A concessão de prisão domiciliar humanitária temporária para o ex-presidente Jair Bolsonaro em março de 2026, com uso de tornozeleira eletrônica e restrições rigorosas, trouxe à tona uma medida que não é inédita no cenário global. Condenado em setembro de 2025 a 27 anos e 3 meses por tentativa de golpe de Estado, Bolsonaro cumpria pena no presídio Papudinha até receber o benefício por motivos de saúde. A restrição de liberdade em casa já foi aplicada a diversos outros líderes mundiais, cada um com sua própria trajetória de poder, acusações e desfechos.
Relembrar esses casos ajuda a colocar o cenário atual em perspectiva, mostrando como diferentes nações lidaram com ex-governantes envolvidos em investigações criminais ou crises políticas.
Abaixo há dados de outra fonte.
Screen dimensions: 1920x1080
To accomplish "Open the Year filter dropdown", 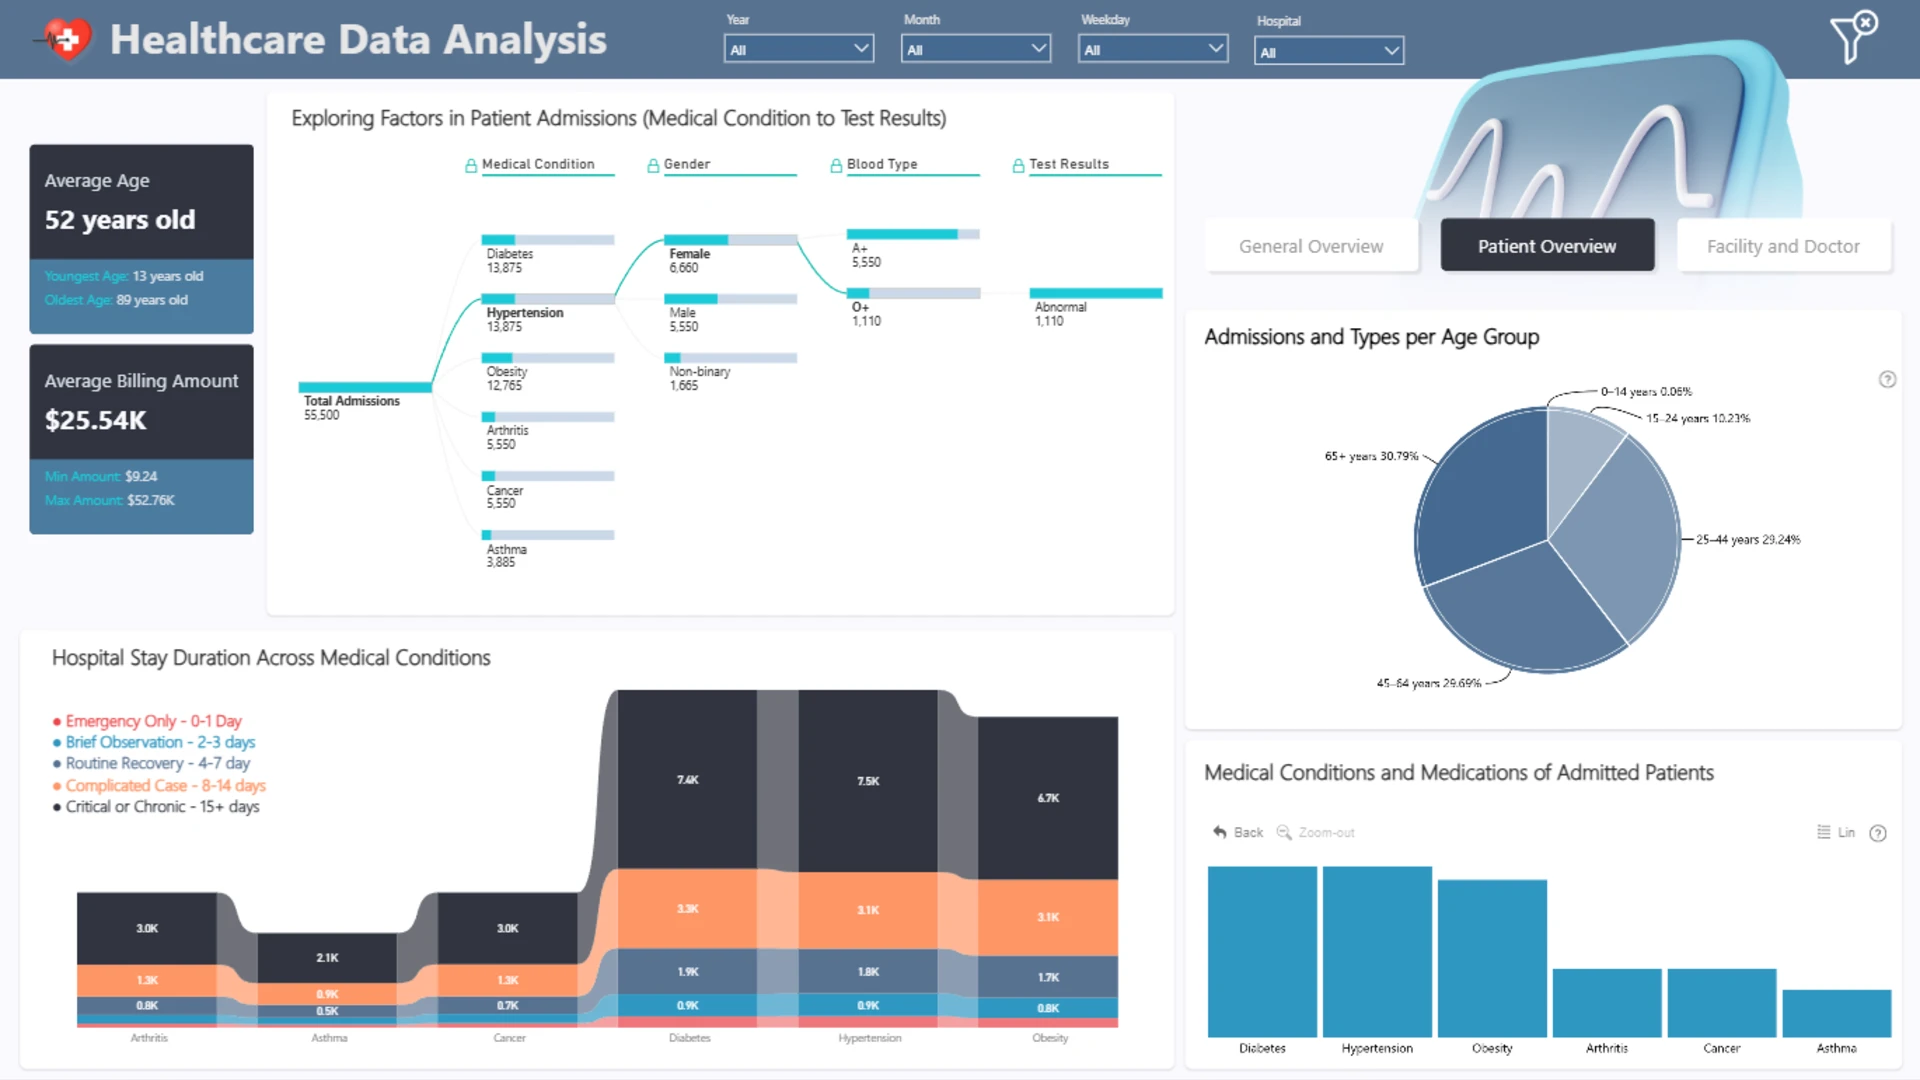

Conheça cinco exemplos notáveis de líderes que tiveram sua liberdade restrita em suas próprias residências.
Aung San Suu Kyi
Vencedora do Prêmio Nobel da Paz de 1991, Aung San Suu Kyi passou quase 15 anos em prisão domiciliar em Mianmar entre 1989 e 2010. Ela se tornou um símbolo global da luta pacífica pela democracia contra a junta militar que governava o país. Sua detenção visava silenciar sua crescente influência política.
Após sua libertação, ela chegou a ocupar um cargo de liderança no governo. No entanto, foi novamente detida após um golpe militar em fevereiro de 2021, enfrentando novas acusações que a mantêm presa atualmente.

Hosni Mubarak
Presidente do Egito por quase 30 anos, Hosni Mubarak foi derrubado do poder em 2011 durante os protestos da Primavera Árabe. Após sua renúncia, ele foi preso e julgado por acusações que incluíam corrupção e a morte de manifestantes. Durante parte do processo, sua pena foi convertida em prisão domiciliar em um hospital militar no Cairo.
Mubarak acabou absolvido da maioria das acusações mais graves em 2017 e foi libertado. Ele viveu seus últimos anos em relativa discrição e morreu em 2020.

Imran Khan
O ex-primeiro-ministro do Paquistão, Imran Khan, é um exemplo mais recente. Campeão mundial de críquete antes de entrar para a política, ele foi removido do cargo em 2022 por uma moção de desconfiança. Desde então, Khan foi preso em 2023 e enfrenta dezenas de acusações, que ele alega serem politicamente motivadas. Sua situação jurídica permanece complexa, com múltiplas detenções em instalações prisionais, refletindo a intensa polarização política do país.

Outros nomes
Pol Pot
O líder do Khmer Vermelho, Pol Pot, foi responsável pelo genocídio que matou cerca de dois milhões de pessoas no Camboja na década de 1970. Após ser deposto em 1979, ele viveu escondido por anos na selva. Em 1997, seus próprios ex-companheiros o capturaram e o sentenciaram em um julgamento improvisado.
A pena de Pol Pot foi a prisão domiciliar perpétua em uma pequena cabana na selva. Ele morreu no ano seguinte, em 1998, antes que pudesse ser levado a um tribunal internacional para responder por seus crimes.
Augusto Pinochet
O ditador chileno Augusto Pinochet protagonizou um dos casos mais famosos de prisão domiciliar para um ex-chefe de Estado. Após renunciar ao poder, ele foi detido em Londres em 1998, sob um mandado de prisão internacional emitido pela Espanha por violações de direitos humanos. Autoridades britânicas o liberaram por motivos de saúde em 2000, permitindo seu retorno ao Chile.
De volta ao seu país, Pinochet foi colocado em prisão domiciliar enquanto enfrentava centenas de acusações criminais. Ele morreu em 2006, aos 91 anos, sem nunca ter sido condenado pelos crimes atribuídos a seu regime.